As with most young couples, money was an issue. The now-engaged couple managed to purchase the business with funds partially raised from friends and their families.
“We figured if we could be business partners, then marriage would be easy,” he says.
But following the wedding, with his deployments and a brand-new daughter, that wasn’t exactly the case, either.
The family loans put them in business but weren’t enough to truly grow the company. They needed to secure a loan; to do that, they needed advice and counsel about the legal structure of the firm, a sound business plan and a thorough financial review.
The couple had previously been introduced to staff at the Truman State University SBTDC. The SBTDC counselors were happy to help, poring over the company’s financials, helping them whip a business plan into shape and then guiding them through the process of securing an SBA-guaranteed loan.
The result: Broyles Transfer and Storage increased revenues to more than $135,000 last year and is on track to do as well or better this year, Condon says, despite a soft economy. The firm also employs more than double the number of employees the previous owner employed, mostly veterans.
The SBTDC helped the Condons hammer out a realistic plan based on information from the previous owner and helped the new owners develop an improved marketing plan.
Commitment to veterans
But the Condons’ success is mainly due to their hard work. Hiring dependable, hard-working veterans doesn’t hurt, either.
The couple’s commitment to hiring active duty, reserve or veteran military personnel is so strong Gov. Jay Nixon chose Broyles Transfer and Storage as the location at which he signed House Bill 1680 in July 2012. This bill strengthens and expands the Show-Me Heroes program, which provides businesses incentives to hire military veterans and spouses.
Under the new legislation, employers would be reimbursed for 50 percent of a veteran worker’s wages during training. The bill also provides financial assistance to spouses for payment of overdue bills, transportation, day care and vocational counseling.
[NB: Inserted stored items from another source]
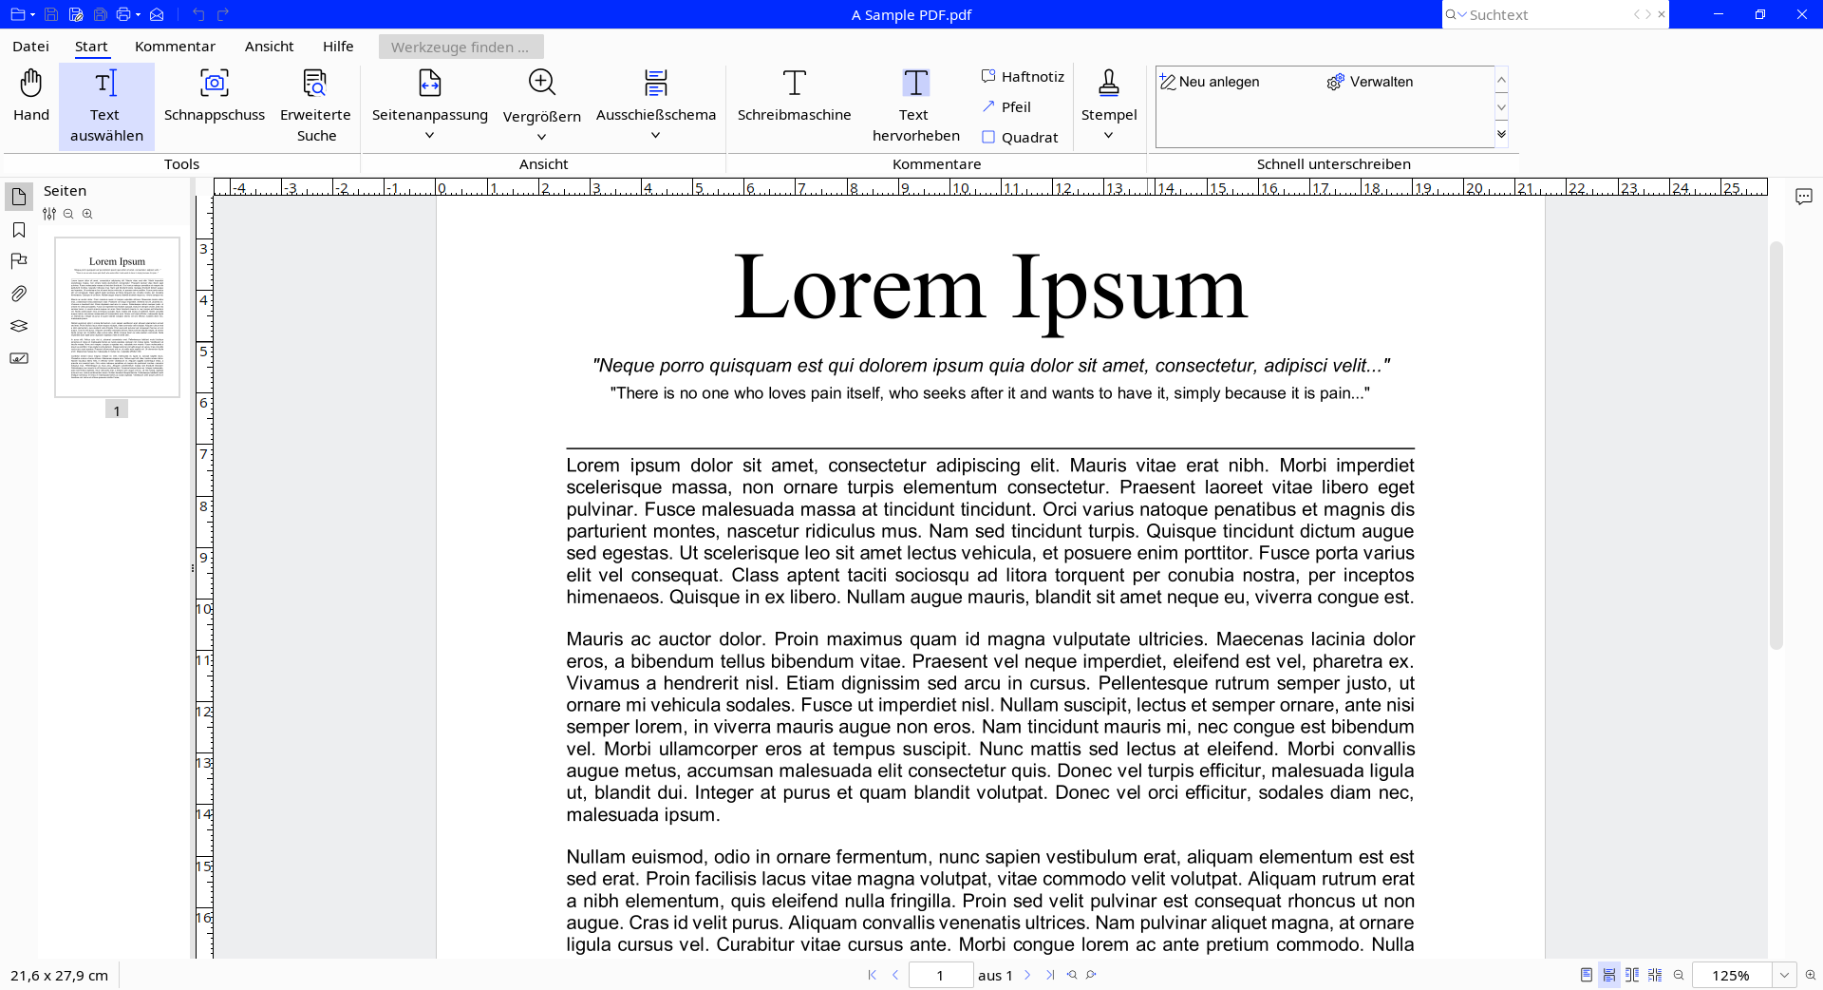Toggle the Text hervorheben highlight tool
The height and width of the screenshot is (990, 1823).
(x=915, y=105)
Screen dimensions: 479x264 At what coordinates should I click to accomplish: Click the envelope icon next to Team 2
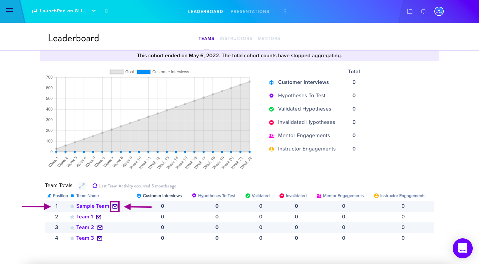point(100,228)
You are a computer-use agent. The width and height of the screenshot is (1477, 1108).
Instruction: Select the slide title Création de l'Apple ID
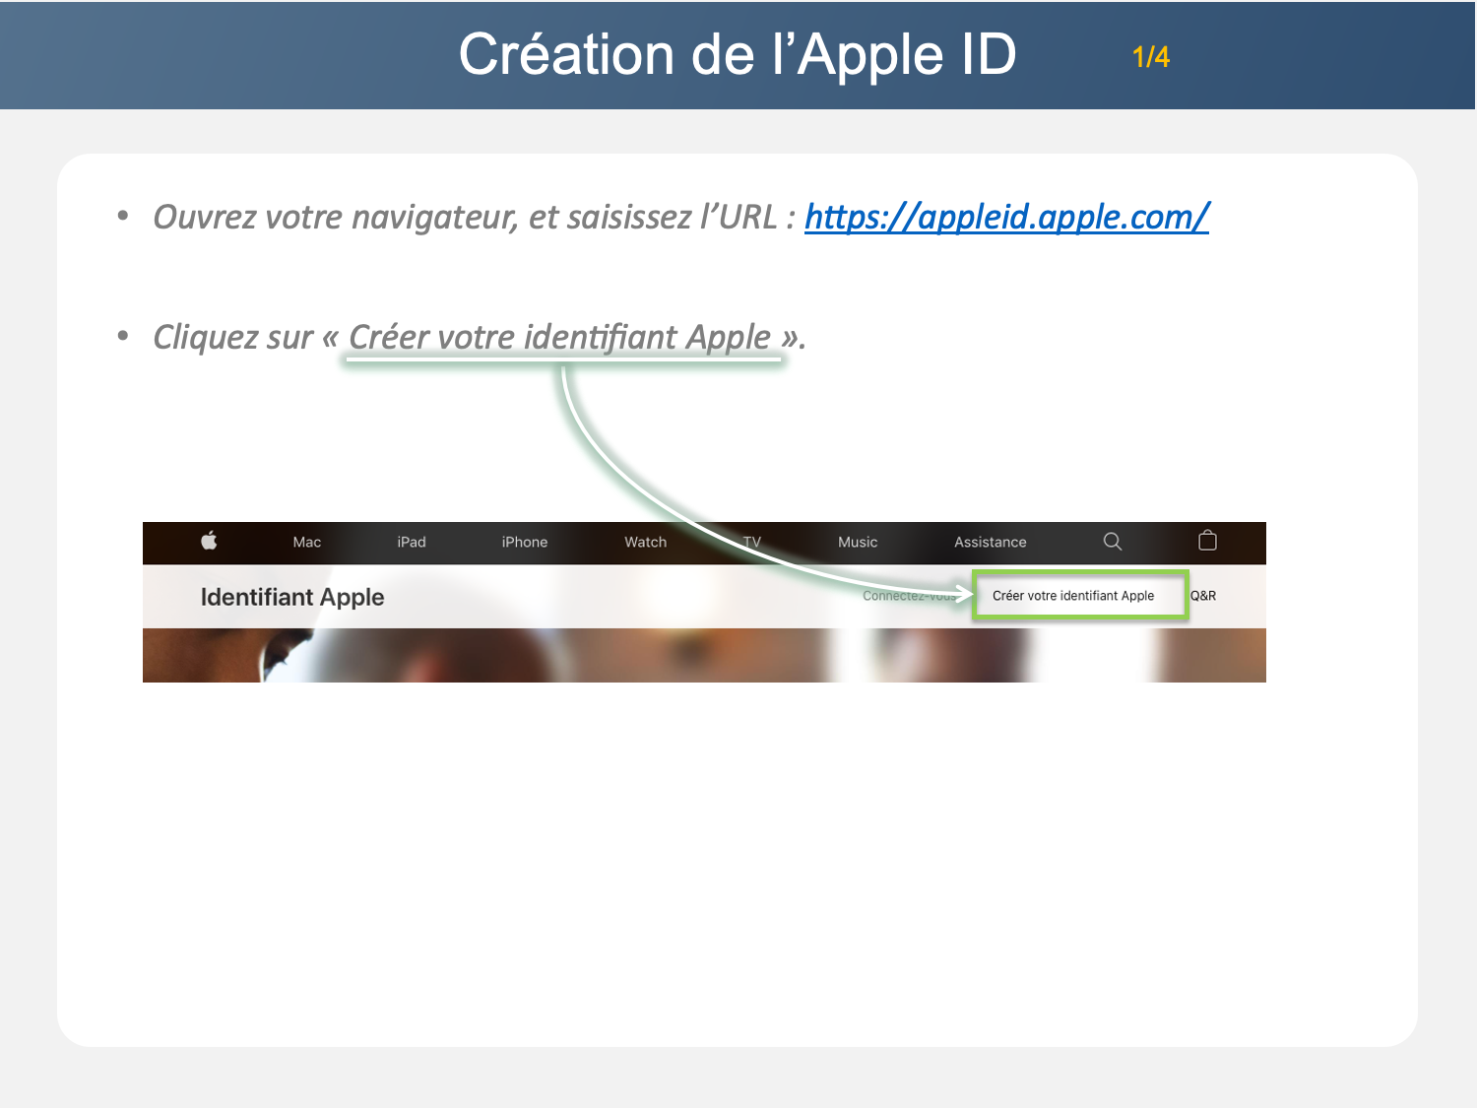pyautogui.click(x=737, y=55)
Condon says the governor’s visit was a nice morale booster and great publicity. The couple says, however, they would hire veterans and active-duty personnel anyway because it’s the right thing to do.
“To be able to offer them that [employment], to say ‘We understand you’re going to be gone for training, we understand you’ll be gone for drills — that’s just part of their life and duty to our country. We owe it to them to offer them jobs,” Heather says.
At one point, Condon says, he and five of his eight employees were either deployed or in basic training, leaving Heather to carry on. This she did very well, he says, even though she has her own business as a realtor.
Condon says the area’s relative isolation and two schools make it ideal for a small business like his, which also provides students storage in a two-story, elevator-equipped facility. Kirksville is roughly three hours from Des Moines, St. Louis or Kansas City and, in addition to Truman State, is home to A.T. Still University.
“We are kind of isolated up here. The national economy affects us, sure. But we mainly do local business.” Condon says he’s moved people as far away as Maine, returning with empty trucks. Unlike nationwide movers who can pick up return or nearby business, helping recoup fuel, meals and lodging costs, he has to build one-way trips into his bids. But he manages to remain competitive.
“Plus we’re a local business, a family business, and people know and respect that,” he says. Moving can be traumatic, so dealing with people you know can go a very long way.
And the future?
“I have another year left of my obligation to the Guard,” he says. “Then I’ll probably get out. I have a wife and daughter now.”